== Task ==
Where does the word "will" show up in the records? Copy every line that has it.

○ ○ ○ ○

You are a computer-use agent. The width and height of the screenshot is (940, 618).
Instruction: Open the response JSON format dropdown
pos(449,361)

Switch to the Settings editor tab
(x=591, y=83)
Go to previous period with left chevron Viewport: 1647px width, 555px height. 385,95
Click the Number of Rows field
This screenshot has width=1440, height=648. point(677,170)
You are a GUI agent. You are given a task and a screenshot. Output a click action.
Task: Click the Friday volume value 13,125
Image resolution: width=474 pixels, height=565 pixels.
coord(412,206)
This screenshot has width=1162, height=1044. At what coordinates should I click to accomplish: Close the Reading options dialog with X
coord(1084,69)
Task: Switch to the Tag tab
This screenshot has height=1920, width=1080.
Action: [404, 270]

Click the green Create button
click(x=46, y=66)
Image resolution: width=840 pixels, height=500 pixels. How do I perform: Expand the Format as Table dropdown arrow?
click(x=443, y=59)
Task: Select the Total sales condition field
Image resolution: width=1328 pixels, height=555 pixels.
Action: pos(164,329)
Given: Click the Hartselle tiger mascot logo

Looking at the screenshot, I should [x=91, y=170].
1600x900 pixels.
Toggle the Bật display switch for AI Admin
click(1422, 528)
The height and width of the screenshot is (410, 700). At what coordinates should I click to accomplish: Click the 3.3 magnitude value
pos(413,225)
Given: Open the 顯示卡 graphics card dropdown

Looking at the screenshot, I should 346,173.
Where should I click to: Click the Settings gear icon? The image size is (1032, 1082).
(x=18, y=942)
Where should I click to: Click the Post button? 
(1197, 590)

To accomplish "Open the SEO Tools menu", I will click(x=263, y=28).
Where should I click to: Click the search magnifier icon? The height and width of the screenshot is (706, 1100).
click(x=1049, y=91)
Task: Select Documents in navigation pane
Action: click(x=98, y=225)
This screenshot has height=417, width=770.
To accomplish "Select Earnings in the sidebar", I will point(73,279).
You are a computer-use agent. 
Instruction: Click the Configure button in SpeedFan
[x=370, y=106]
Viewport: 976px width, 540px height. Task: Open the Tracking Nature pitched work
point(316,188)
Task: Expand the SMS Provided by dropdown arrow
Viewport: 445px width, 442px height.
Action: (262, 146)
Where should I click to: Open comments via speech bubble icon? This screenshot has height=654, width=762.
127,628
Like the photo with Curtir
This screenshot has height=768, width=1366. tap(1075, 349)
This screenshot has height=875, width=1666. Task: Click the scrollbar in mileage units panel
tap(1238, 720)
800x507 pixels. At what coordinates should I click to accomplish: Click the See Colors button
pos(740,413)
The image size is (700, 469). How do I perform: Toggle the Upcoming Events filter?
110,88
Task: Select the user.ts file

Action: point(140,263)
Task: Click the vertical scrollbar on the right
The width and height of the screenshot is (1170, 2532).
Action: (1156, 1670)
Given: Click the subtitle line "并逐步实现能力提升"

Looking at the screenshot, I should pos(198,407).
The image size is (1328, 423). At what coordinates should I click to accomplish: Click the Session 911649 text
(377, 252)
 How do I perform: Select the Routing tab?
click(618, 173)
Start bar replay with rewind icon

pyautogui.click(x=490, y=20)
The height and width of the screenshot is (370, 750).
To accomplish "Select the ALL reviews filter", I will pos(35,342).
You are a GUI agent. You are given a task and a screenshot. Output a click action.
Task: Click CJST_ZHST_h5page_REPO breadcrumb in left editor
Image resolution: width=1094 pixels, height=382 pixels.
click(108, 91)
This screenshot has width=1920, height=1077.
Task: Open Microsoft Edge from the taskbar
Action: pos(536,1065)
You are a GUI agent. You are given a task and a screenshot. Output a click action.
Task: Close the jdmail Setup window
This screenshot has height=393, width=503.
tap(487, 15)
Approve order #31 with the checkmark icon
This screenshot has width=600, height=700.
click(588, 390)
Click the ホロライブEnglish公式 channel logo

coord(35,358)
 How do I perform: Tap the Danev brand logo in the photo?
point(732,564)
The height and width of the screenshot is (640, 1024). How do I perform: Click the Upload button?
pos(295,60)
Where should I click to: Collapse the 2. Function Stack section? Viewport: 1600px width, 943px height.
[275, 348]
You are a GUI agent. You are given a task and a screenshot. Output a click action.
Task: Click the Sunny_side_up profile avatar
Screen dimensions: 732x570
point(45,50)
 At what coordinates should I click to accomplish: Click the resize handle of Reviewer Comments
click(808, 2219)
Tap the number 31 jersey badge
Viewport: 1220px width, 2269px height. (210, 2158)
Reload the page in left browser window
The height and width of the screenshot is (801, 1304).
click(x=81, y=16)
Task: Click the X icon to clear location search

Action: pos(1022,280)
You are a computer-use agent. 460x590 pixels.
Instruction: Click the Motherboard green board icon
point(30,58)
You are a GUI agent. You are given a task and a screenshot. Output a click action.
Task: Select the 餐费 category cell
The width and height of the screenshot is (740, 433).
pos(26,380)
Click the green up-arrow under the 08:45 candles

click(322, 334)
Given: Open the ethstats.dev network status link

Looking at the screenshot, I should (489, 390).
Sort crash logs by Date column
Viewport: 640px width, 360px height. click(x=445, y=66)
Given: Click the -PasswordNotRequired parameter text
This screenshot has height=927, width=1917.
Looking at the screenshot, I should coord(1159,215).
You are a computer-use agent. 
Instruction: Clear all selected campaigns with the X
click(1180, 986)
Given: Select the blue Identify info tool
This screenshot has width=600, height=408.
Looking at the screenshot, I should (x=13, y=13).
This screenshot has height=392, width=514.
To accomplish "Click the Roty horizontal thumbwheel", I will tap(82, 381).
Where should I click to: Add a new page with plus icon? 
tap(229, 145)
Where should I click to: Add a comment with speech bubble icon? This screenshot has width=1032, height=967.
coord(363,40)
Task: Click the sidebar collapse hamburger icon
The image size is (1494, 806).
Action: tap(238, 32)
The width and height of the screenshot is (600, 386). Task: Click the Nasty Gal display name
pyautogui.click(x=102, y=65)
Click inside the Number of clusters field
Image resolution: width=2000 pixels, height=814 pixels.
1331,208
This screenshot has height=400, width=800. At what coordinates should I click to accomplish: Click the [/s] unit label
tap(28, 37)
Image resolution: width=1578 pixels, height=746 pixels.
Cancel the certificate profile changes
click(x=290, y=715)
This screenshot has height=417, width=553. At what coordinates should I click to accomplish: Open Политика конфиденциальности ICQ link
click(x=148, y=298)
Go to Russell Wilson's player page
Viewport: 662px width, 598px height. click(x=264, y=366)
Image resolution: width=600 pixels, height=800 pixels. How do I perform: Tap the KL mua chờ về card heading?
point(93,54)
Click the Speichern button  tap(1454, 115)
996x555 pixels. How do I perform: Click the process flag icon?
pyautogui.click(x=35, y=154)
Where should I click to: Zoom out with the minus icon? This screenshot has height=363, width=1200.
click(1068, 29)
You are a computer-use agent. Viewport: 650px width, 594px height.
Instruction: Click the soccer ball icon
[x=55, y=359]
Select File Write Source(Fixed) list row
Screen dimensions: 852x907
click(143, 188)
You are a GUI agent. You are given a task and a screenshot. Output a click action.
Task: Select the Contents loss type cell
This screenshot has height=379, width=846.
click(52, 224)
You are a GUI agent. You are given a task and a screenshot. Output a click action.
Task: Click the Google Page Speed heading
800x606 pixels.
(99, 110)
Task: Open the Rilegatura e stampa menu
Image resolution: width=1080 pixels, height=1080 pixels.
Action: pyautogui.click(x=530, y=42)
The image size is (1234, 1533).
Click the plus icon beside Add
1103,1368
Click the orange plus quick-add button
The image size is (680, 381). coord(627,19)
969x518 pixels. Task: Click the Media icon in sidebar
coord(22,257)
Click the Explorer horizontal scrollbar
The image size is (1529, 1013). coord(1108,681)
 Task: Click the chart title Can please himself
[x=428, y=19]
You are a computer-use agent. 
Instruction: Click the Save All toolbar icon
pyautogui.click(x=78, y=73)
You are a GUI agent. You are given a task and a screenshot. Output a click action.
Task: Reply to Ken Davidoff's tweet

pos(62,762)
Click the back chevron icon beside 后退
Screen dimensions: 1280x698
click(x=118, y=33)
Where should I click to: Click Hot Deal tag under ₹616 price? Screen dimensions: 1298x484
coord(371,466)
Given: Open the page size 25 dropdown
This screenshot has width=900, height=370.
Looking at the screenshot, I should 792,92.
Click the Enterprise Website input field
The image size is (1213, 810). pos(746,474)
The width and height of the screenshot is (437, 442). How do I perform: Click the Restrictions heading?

○ ○ ○ ○

== Task result ==
To accomplish "Open the SEO Tools menu", I will click(x=263, y=28).
To accomplish "Select Earnings in the sidebar", I will point(73,279).
To accomplish "Select the ALL reviews filter", I will pos(35,342).
To accomplish "Click the Roty horizontal thumbwheel", I will tap(82, 381).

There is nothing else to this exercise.